Copy out all the records below, swapping each "checkbox" for "check box" and leaving everything else the same.

Stored records:
"""

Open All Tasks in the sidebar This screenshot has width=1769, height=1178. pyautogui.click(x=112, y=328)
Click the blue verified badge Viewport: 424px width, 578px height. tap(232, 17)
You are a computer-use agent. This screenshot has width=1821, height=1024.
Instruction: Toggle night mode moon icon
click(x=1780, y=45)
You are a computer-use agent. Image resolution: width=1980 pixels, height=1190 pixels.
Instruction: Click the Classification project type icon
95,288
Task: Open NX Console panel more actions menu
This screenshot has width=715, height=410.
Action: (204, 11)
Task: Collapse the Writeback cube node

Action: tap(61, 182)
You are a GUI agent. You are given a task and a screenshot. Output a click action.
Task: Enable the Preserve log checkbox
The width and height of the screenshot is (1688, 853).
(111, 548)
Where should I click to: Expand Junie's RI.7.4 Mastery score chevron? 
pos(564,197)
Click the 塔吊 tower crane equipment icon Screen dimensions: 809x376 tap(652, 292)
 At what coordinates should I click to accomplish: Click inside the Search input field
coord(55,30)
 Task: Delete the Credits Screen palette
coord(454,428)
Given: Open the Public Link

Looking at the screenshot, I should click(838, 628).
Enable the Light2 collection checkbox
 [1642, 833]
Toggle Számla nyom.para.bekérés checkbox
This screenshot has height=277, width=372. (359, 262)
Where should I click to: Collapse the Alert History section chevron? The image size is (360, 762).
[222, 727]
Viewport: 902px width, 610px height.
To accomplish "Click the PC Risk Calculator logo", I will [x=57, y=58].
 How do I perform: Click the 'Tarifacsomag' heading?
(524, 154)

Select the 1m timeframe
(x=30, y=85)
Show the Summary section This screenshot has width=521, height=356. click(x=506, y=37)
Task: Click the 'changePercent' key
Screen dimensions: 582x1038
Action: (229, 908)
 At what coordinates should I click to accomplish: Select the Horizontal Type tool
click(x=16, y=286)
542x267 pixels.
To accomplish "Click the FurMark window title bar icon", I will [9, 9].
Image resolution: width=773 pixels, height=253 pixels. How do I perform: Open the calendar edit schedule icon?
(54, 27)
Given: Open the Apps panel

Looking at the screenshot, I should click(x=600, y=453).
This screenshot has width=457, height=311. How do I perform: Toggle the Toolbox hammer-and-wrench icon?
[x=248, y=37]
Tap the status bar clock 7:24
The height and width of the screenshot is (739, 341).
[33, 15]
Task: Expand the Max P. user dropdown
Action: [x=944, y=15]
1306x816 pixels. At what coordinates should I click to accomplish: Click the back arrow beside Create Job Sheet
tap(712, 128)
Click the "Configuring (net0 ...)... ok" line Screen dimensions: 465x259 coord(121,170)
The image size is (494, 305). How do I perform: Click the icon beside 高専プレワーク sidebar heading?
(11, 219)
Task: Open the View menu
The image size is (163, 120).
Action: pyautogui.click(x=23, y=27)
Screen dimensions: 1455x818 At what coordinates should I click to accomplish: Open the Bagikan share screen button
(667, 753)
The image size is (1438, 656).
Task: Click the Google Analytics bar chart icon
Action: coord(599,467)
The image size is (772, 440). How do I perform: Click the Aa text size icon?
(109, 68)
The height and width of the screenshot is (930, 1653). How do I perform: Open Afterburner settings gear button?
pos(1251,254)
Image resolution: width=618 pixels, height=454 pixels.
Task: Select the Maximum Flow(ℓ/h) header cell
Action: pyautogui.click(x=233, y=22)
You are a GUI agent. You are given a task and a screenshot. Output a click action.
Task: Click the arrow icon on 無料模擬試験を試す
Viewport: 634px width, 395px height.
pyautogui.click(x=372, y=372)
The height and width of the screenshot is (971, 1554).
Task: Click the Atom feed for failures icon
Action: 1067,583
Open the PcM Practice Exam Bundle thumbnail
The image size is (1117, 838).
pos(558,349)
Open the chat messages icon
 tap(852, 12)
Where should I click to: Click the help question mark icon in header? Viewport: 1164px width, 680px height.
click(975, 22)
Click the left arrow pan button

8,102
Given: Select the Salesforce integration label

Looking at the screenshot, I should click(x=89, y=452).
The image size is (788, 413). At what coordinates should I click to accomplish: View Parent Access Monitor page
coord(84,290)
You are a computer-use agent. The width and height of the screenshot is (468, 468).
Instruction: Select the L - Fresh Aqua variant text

"""

Complete response:
Open All Tasks in the sidebar This screenshot has width=1769, height=1178. pyautogui.click(x=112, y=328)
Click the blue verified badge Viewport: 424px width, 578px height. tap(232, 17)
You are a computer-use agent. This screenshot has width=1821, height=1024.
Instruction: Toggle night mode moon icon
click(x=1780, y=45)
You are a computer-use agent. Image resolution: width=1980 pixels, height=1190 pixels.
Instruction: Click the Classification project type icon
95,288
Task: Open NX Console panel more actions menu
This screenshot has width=715, height=410.
Action: (204, 11)
Task: Collapse the Writeback cube node

Action: tap(61, 182)
You are a GUI agent. You are given a task and a screenshot. Output a click action.
Task: Enable the Preserve log check box
The width and height of the screenshot is (1688, 853).
(111, 548)
Where should I click to: Expand Junie's RI.7.4 Mastery score chevron? 
pos(564,197)
Click the 塔吊 tower crane equipment icon Screen dimensions: 809x376 tap(652, 292)
 At what coordinates should I click to accomplish: Click inside the Search input field
coord(55,30)
 Task: Delete the Credits Screen palette
coord(454,428)
Given: Open the Public Link

Looking at the screenshot, I should click(838, 628).
Enable the Light2 collection check box
 [1642, 833]
Toggle Számla nyom.para.bekérés check box
This screenshot has height=277, width=372. (359, 262)
Where should I click to: Collapse the Alert History section chevron? The image size is (360, 762).
[222, 727]
Viewport: 902px width, 610px height.
To accomplish "Click the PC Risk Calculator logo", I will [x=57, y=58].
 How do I perform: Click the 'Tarifacsomag' heading?
(524, 154)

Select the 1m timeframe
(x=30, y=85)
Show the Summary section This screenshot has width=521, height=356. click(x=506, y=37)
Task: Click the 'changePercent' key
Screen dimensions: 582x1038
Action: (229, 908)
 At what coordinates should I click to accomplish: Select the Horizontal Type tool
click(x=16, y=286)
542x267 pixels.
To accomplish "Click the FurMark window title bar icon", I will [9, 9].
Image resolution: width=773 pixels, height=253 pixels. How do I perform: Open the calendar edit schedule icon?
(54, 27)
Given: Open the Apps panel

Looking at the screenshot, I should click(x=600, y=453).
This screenshot has width=457, height=311. How do I perform: Toggle the Toolbox hammer-and-wrench icon?
[x=248, y=37]
Tap the status bar clock 7:24
The height and width of the screenshot is (739, 341).
[33, 15]
Task: Expand the Max P. user dropdown
Action: [x=944, y=15]
1306x816 pixels. At what coordinates should I click to accomplish: Click the back arrow beside Create Job Sheet
tap(712, 128)
Click the "Configuring (net0 ...)... ok" line Screen dimensions: 465x259 coord(121,170)
The image size is (494, 305). How do I perform: Click the icon beside 高専プレワーク sidebar heading?
(11, 219)
Task: Open the View menu
The image size is (163, 120).
Action: pyautogui.click(x=23, y=27)
Screen dimensions: 1455x818 At what coordinates should I click to accomplish: Open the Bagikan share screen button
(667, 753)
The image size is (1438, 656).
Task: Click the Google Analytics bar chart icon
Action: coord(599,467)
The image size is (772, 440). How do I perform: Click the Aa text size icon?
(109, 68)
The height and width of the screenshot is (930, 1653). How do I perform: Open Afterburner settings gear button?
pos(1251,254)
Image resolution: width=618 pixels, height=454 pixels.
Task: Select the Maximum Flow(ℓ/h) header cell
Action: pyautogui.click(x=233, y=22)
You are a GUI agent. You are given a task and a screenshot. Output a click action.
Task: Click the arrow icon on 無料模擬試験を試す
Viewport: 634px width, 395px height.
pyautogui.click(x=372, y=372)
The height and width of the screenshot is (971, 1554).
Task: Click the Atom feed for failures icon
Action: 1067,583
Open the PcM Practice Exam Bundle thumbnail
The image size is (1117, 838).
pos(558,349)
Open the chat messages icon
 tap(852, 12)
Where should I click to: Click the help question mark icon in header? Viewport: 1164px width, 680px height.
click(975, 22)
Click the left arrow pan button

8,102
Given: Select the Salesforce integration label

Looking at the screenshot, I should click(x=89, y=452).
The image size is (788, 413). At what coordinates should I click to accomplish: View Parent Access Monitor page
coord(84,290)
You are a computer-use agent. The width and height of the screenshot is (468, 468).
Instruction: Select the L - Fresh Aqua variant text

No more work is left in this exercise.